Figure 12. Les composantes du dégradosome ARN impliquées dans la dégradation de l’ARNm acnB

Buvardage Northern comparant la cinétique de dégradation de la cible acnB par RyhB dans différents mutants des composantes du dégradosome ARN. Le mutant ∆pnp correspond au mutant d’attachement de la PNpase sur la région C-terminale de la RNase E. Le mutant rne∆14 est muté dans la région de liaison des protéines RhlB et/ou d’Hfq de la RNase E. Finalement, la souche ∆hfq est mutée pour l’expression de la protéine Hfq.

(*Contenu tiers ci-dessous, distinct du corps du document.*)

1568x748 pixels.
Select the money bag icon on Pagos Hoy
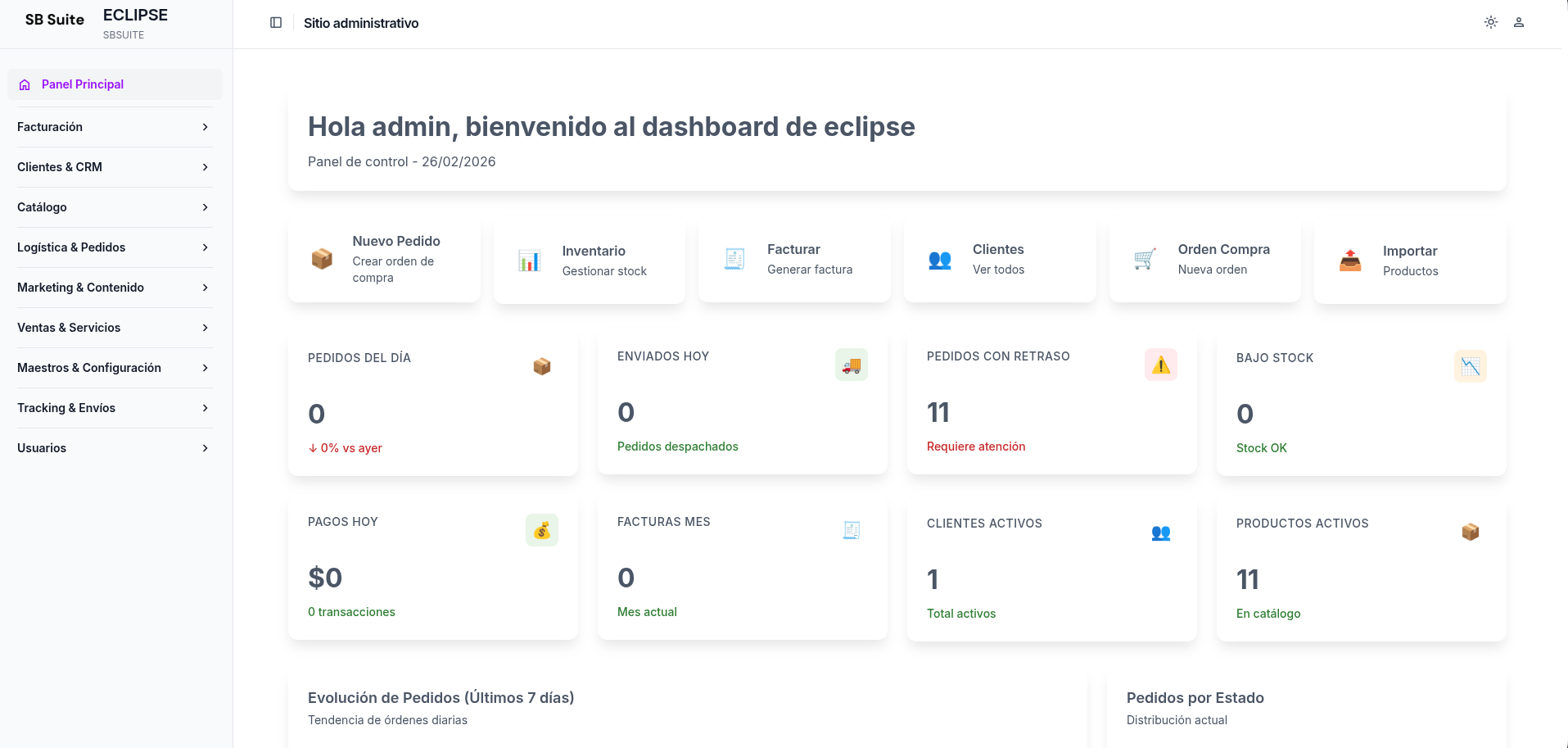pos(541,530)
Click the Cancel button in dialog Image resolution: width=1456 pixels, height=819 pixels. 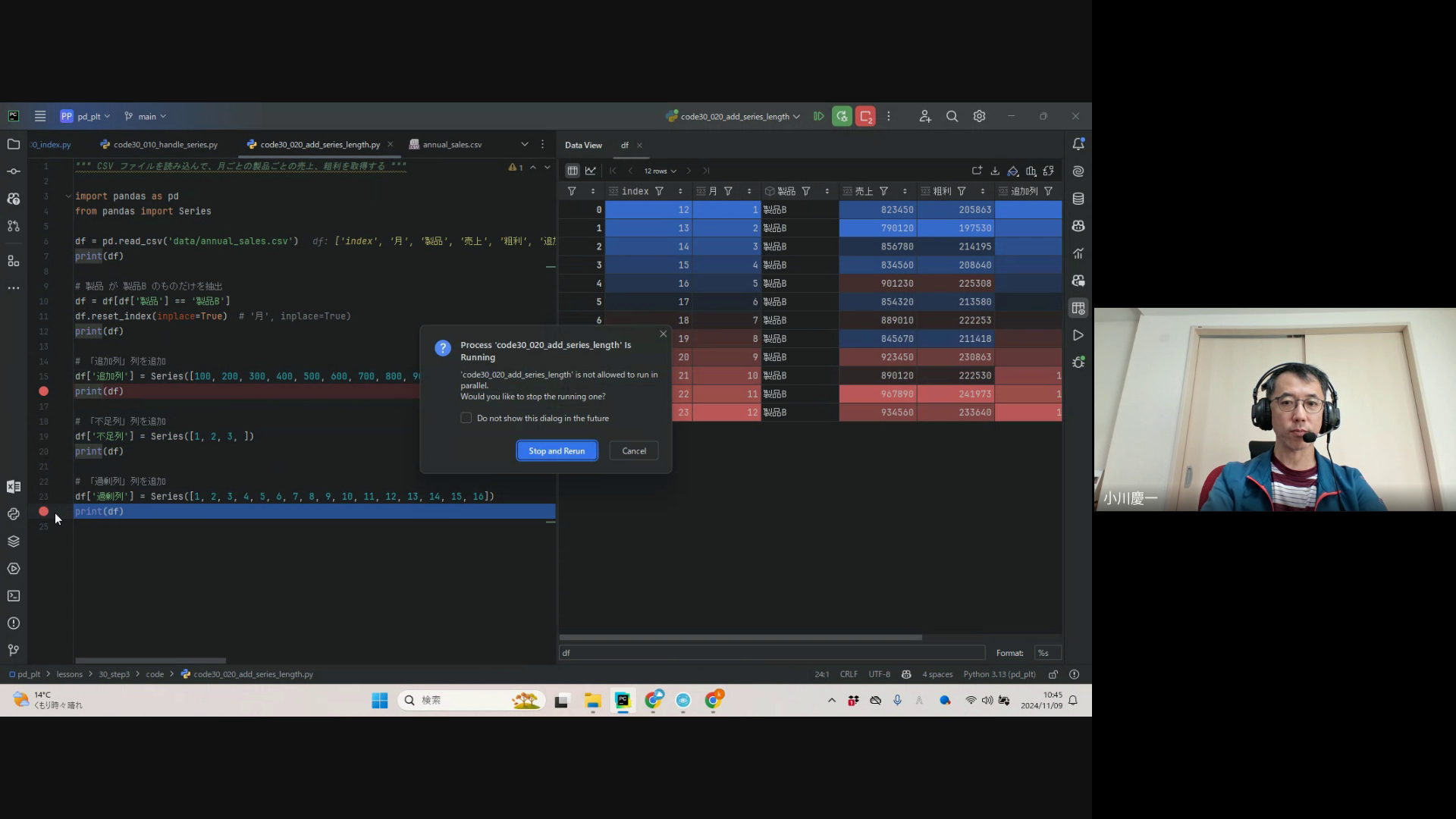(633, 450)
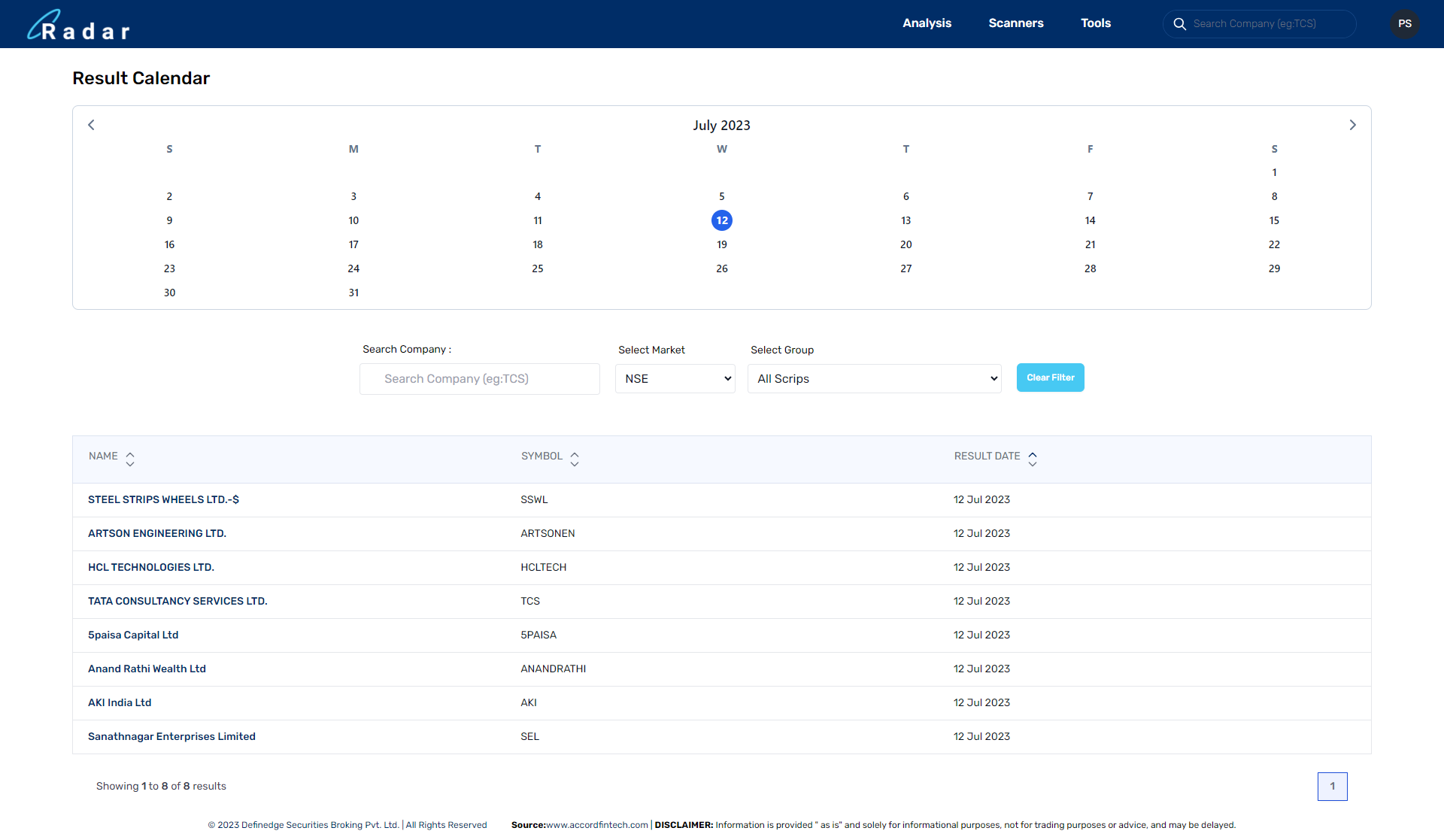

Dernièrement, une découverte montrait que la protéine Aconitase interagissait avec le C- terminal de la RNase E chez Caulobacter crescentus pour faire partie du dégradosome ARN (Hardwick et al., 2011). En contrepartie, chez E. coli, le dégradosome ARN inclut la liaison avec l’énolase, aussi une protéine métabolique (Mackie, 2013). Une expérience d’immunoprécipitation de la RNase E chez E. coli présentait un faible enrichissement de la protéine AcnB, suggérant une possible interaction de la protéine avec le complexe (résultats préliminaires non montrés). Toutefois, même si le rôle de cette interaction n’a toujours pas été démontré, on peut émettre l’hypothèse qu’il pourrait servir à recruter la machinerie de dégradation dans le cas où apo-AcnB régulerait une cible de manière négative. L’aconitase B pourrait aussi simplement remplacer l’énolase et stabiliser le C-terminal de l’enzyme.